Din Kültürü ve Ahlak Bilgisi dersini müfredattan çıkarmayı vaat sananlara, milletimizin itibar edeceğini sanmıyoruz. Kutsalımız Kabe ile dünyevi meydanları bir tutanların, milletimizin gönlünde yer tutmayacağına inanıyoruz. İmam-Hatip okullarındaki gençlerin hayallerini yıkmak ve kesintisiz eğitime yeniden geçmek isteyenlere, milletimizle birlikte geçit vermeyeceğiz.

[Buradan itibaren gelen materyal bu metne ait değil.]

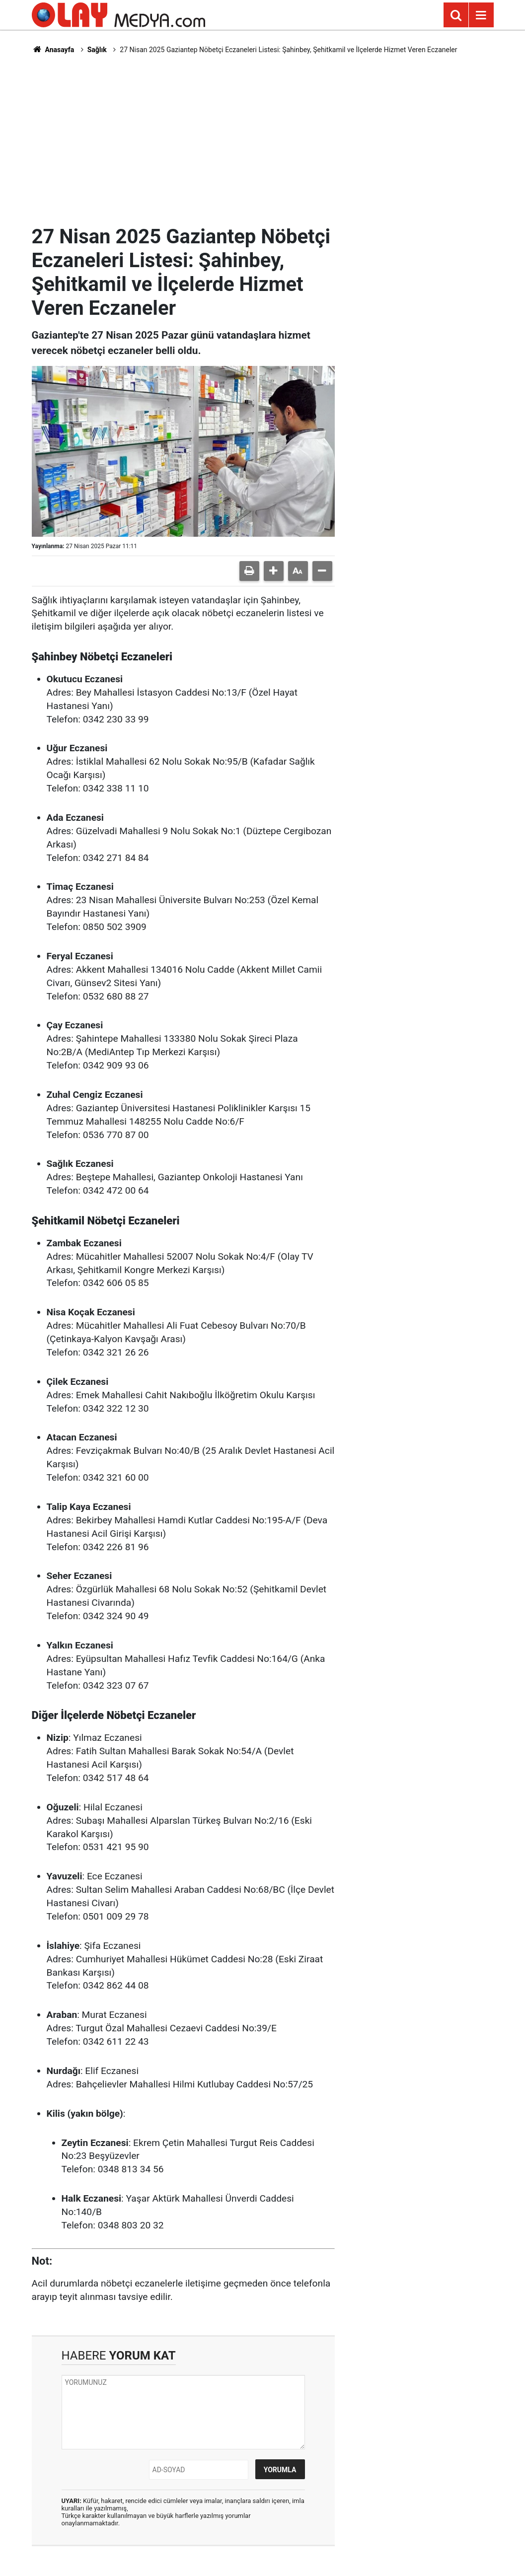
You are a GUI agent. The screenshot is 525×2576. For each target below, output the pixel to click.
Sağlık (97, 50)
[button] (274, 571)
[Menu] (481, 15)
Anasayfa (53, 50)
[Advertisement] (263, 139)
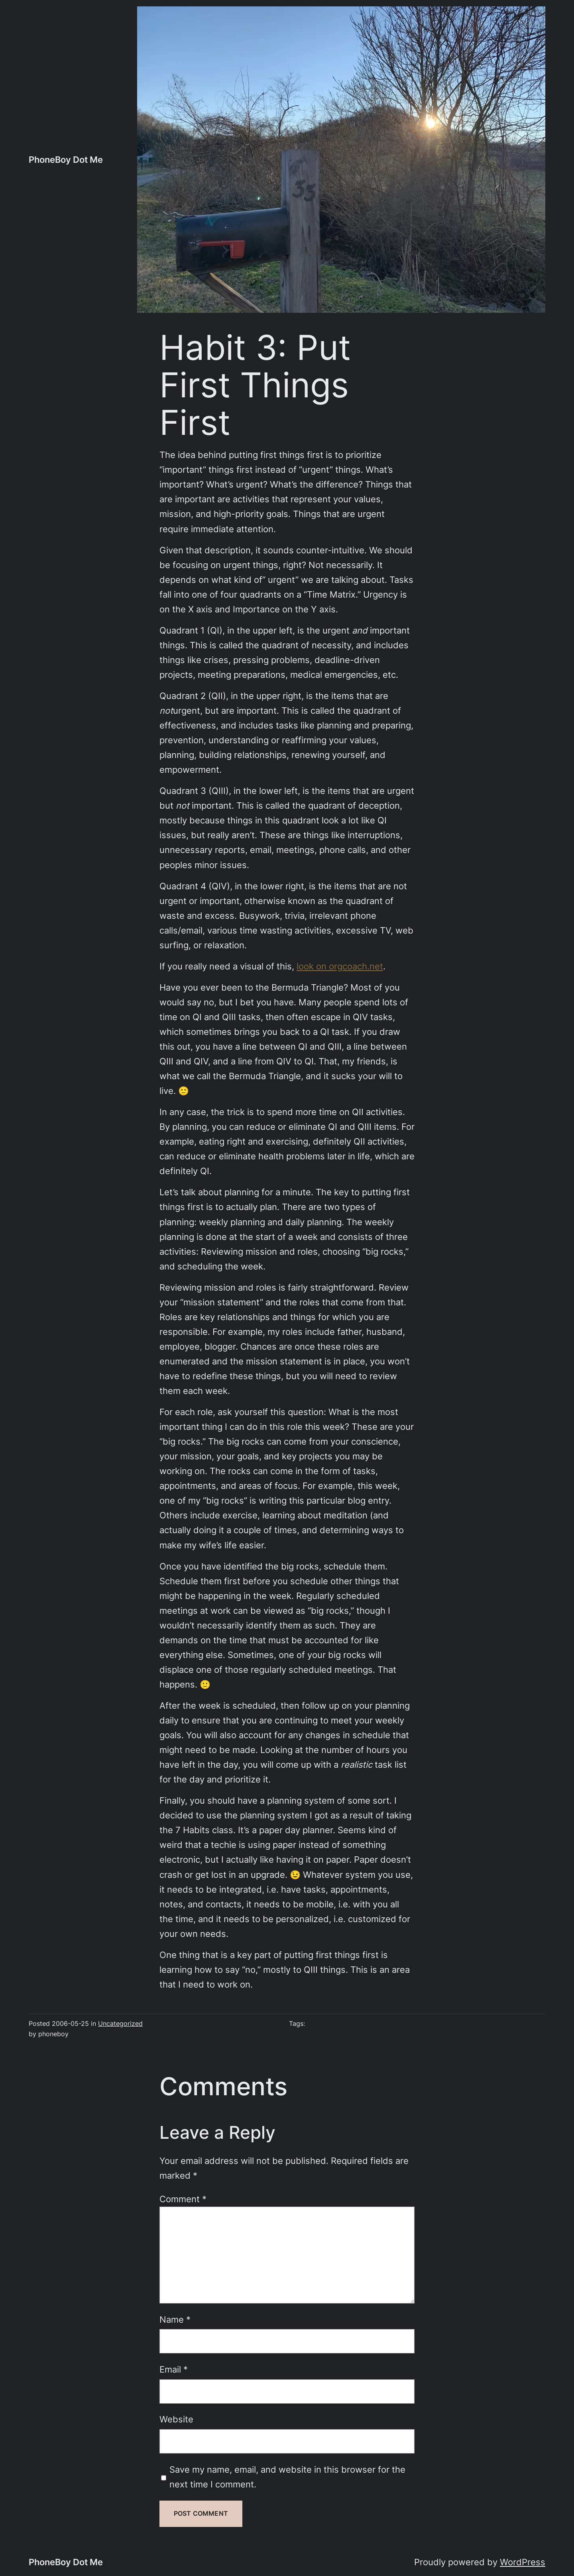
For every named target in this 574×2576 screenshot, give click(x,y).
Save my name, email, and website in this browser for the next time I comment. (287, 2476)
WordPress (522, 2562)
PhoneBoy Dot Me (66, 159)
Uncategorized (120, 2023)
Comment (182, 2199)
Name (175, 2319)
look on (313, 966)
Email (173, 2369)
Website (176, 2419)
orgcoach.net (356, 966)
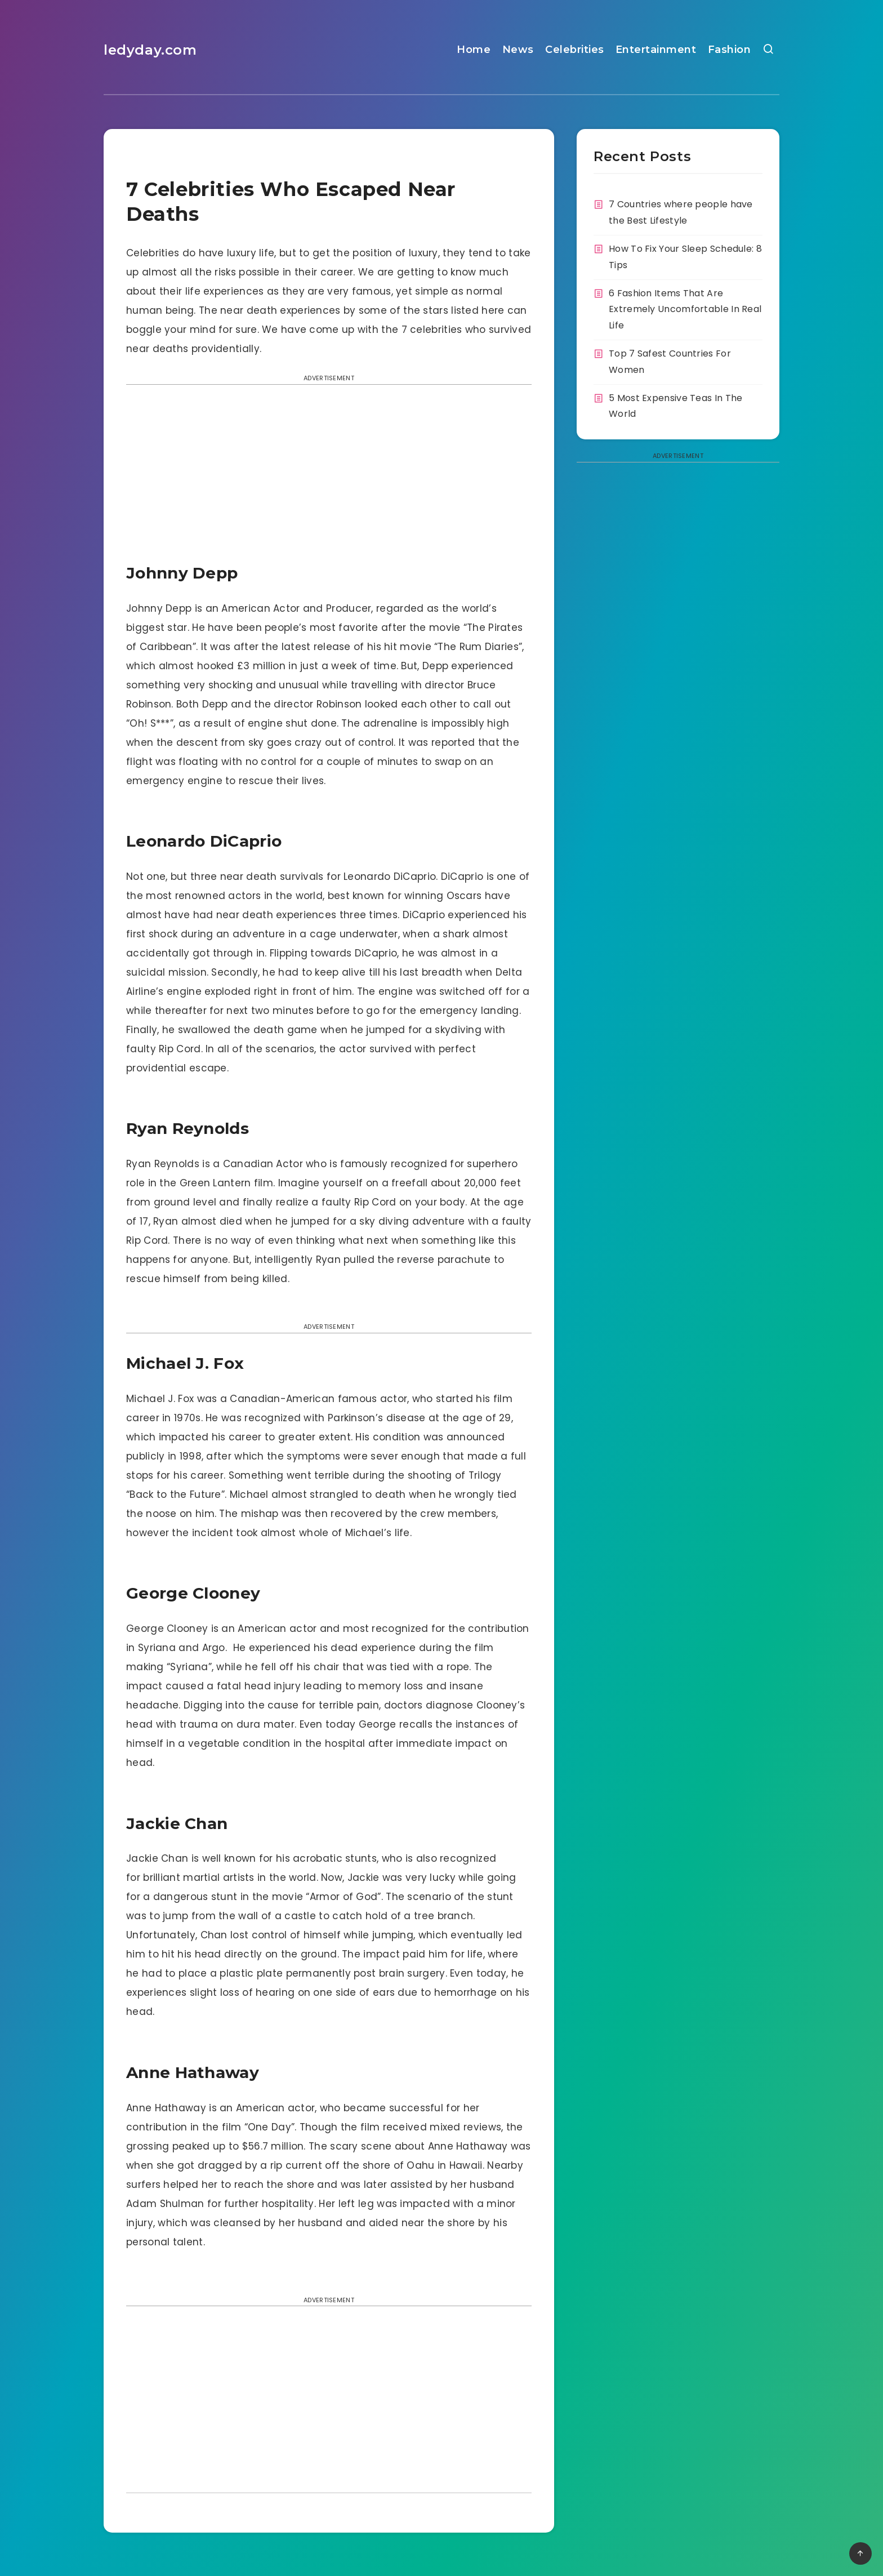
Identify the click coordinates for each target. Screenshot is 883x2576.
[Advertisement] (329, 477)
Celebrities (574, 49)
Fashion (729, 49)
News (518, 49)
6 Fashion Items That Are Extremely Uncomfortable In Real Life (685, 309)
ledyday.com (150, 50)
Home (473, 49)
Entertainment (656, 49)
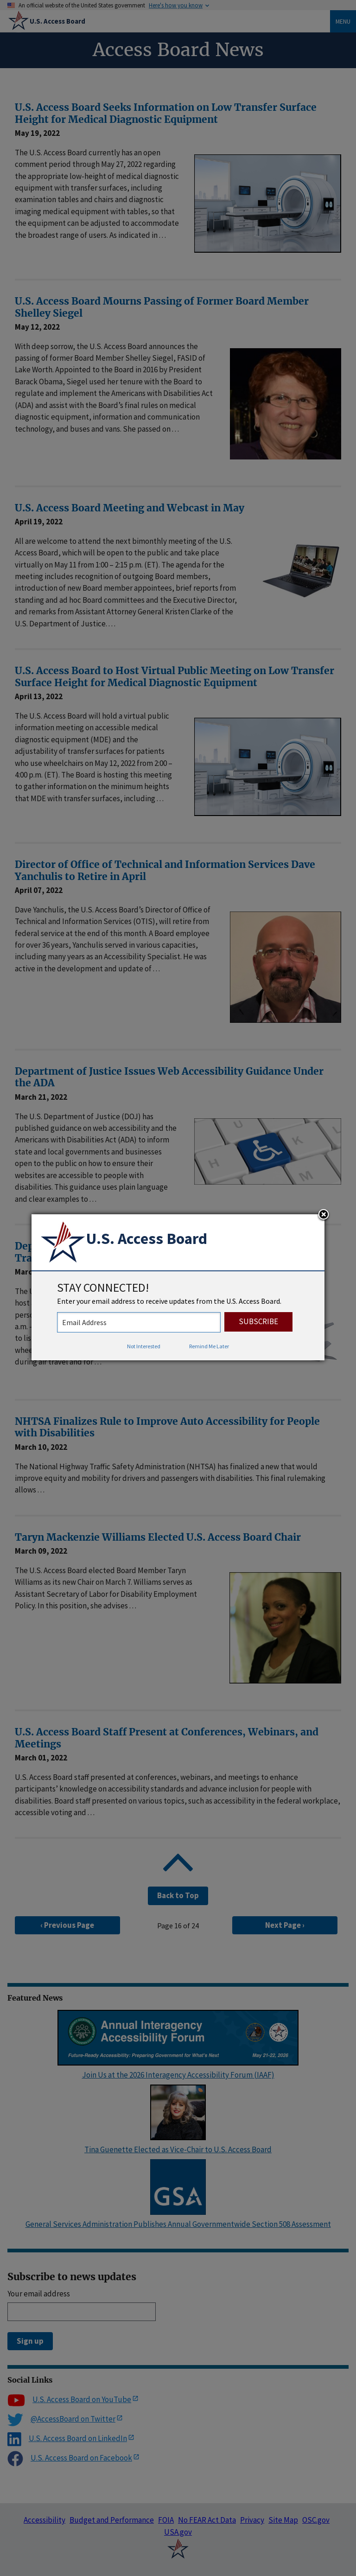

Başörtülü memura, öğretmene ve doktora kendi reklamlarında dahi yer vermekten kaçınanlara, milletin değerleriyle barışma fırsatını kaçırdıklarını hatırlatmak istiyoruz.
Tek başına iktidar ya da iktidar ortağı oldukları dönemlerde hukuksuz uygulamalarıyla vicdanlarımızı kanatanların, kaynağını açıklamaya zorlandıkları vaatlerle cüzdanımızı kabartacakları iddiasına milletimizin itibar etmeyeceğini görüyoruz.
Bütün bu gerçeklerden hareketle 7 Haziran’da gerçekleşecek 25. dönem milletvekilli seçimlerinde; Önce “insan”,mutlaka “demokrasi”,elbette “özgürlük”,sadece “sivil siyasi irade” anlayışıyla“çözüm süreci”, “yeni anayasa” ve “yeniden büyük Türkiye” hedeflerini gerçekleştirmeyi önceleyenleri önemsemek ortak kararımızdır” dedi.